Segera setelah Soeharto mengambil alih kekuasaan
melalui supersemar, tangan tangan dingin kekuasaan dunia memindahkan topeng
penjajahan dari penguasaan fisik bangsa pribumi kepada penguasaan ekonomi
kapitalisme yang berawal dari Indonesia Investment Conference 1967 di Jenewa,
Swiss.
Ini adalah konferensi investasi paling manipulatif dalam sejarah ekonomi bangsa
Indonesia. Para kapitalis berdatangan ke Indonesia untuk melempar dadu dan
bermain monopoli. Mereka berdalih berkunjung sebagai investor, datang untuk
membantu membangun ekonomi negeri ini. Namun, sebenarnya mereka adalah bandit
kapitalis. Mereka memilih lahan-lahan yang mereka inginkan dari Aceh hingga
Papua. Mereka menggali tanah-tanah emas di Kalimantan, Sulawesi, dan Papua. Mereka
meledakkan gunung-gunung untuk merampok emas serta uranium, mereka menyelam ke
dasar samudra untuk menambang minyak dan gas alam Indonesia.
Konferensi
tersebut dihadiri oleh para kapitalis dunia industry, seperti David
Rockefeller, David Roderick, dan Sir Eric Roll. Sementara itu, dari pihak
Indonesia hadir H.Adam Malik, Sri Sultan Hamengkubuwono IX, dan Gandasubrata.
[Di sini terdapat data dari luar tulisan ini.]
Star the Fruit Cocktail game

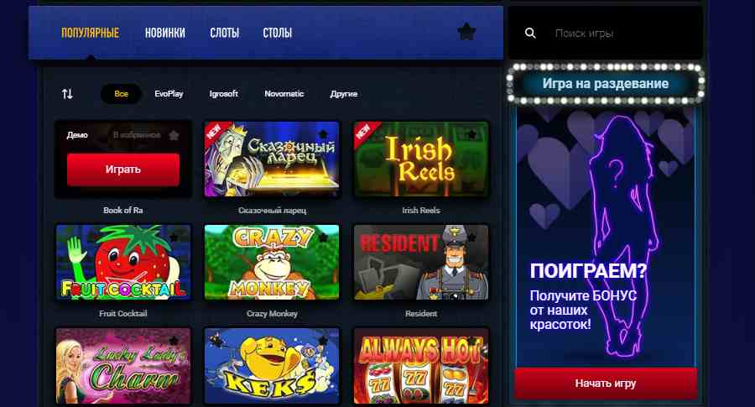coord(174,237)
Pertemuan tersebut juga dihadiri pelaku usaha Amerika Serikat dan Eropa Barat,
di antaranya Williams R.Adam, Giovanni Agneli, Eberhad Herzog, dan puluhan
eksekutif perusahaan kelas dunia lainnya. Di sinilah mereka menanam bibit
kapitalisme, menjajah ekonomi bangsa, dan memanennya tiga puluh tahun kemudian.
Freeport
mendapatkan bukit besar Erstberg, dan kemudian Grasberg yang mengandung emas
dan tembaga di Papua Barat. Sebuah konsorsium Eropa juga mendapat nikel di
sana. Raksasa Alcoa mendapat bagian terbesar dari bauksit di Indonesia. Sekelompok
perusahaan Amerika, Jepang, dan Prancis mendapat jatah hutan-hutan tropis di
Sumatra dan Kalimantan. Undang-undang tentang penanaman modal asing kemudian
buru-buru disodorkan kepada Soeharto untuk mengesahkan “perampokan” ini agar
bebas pajak untuk lima tahun pertama.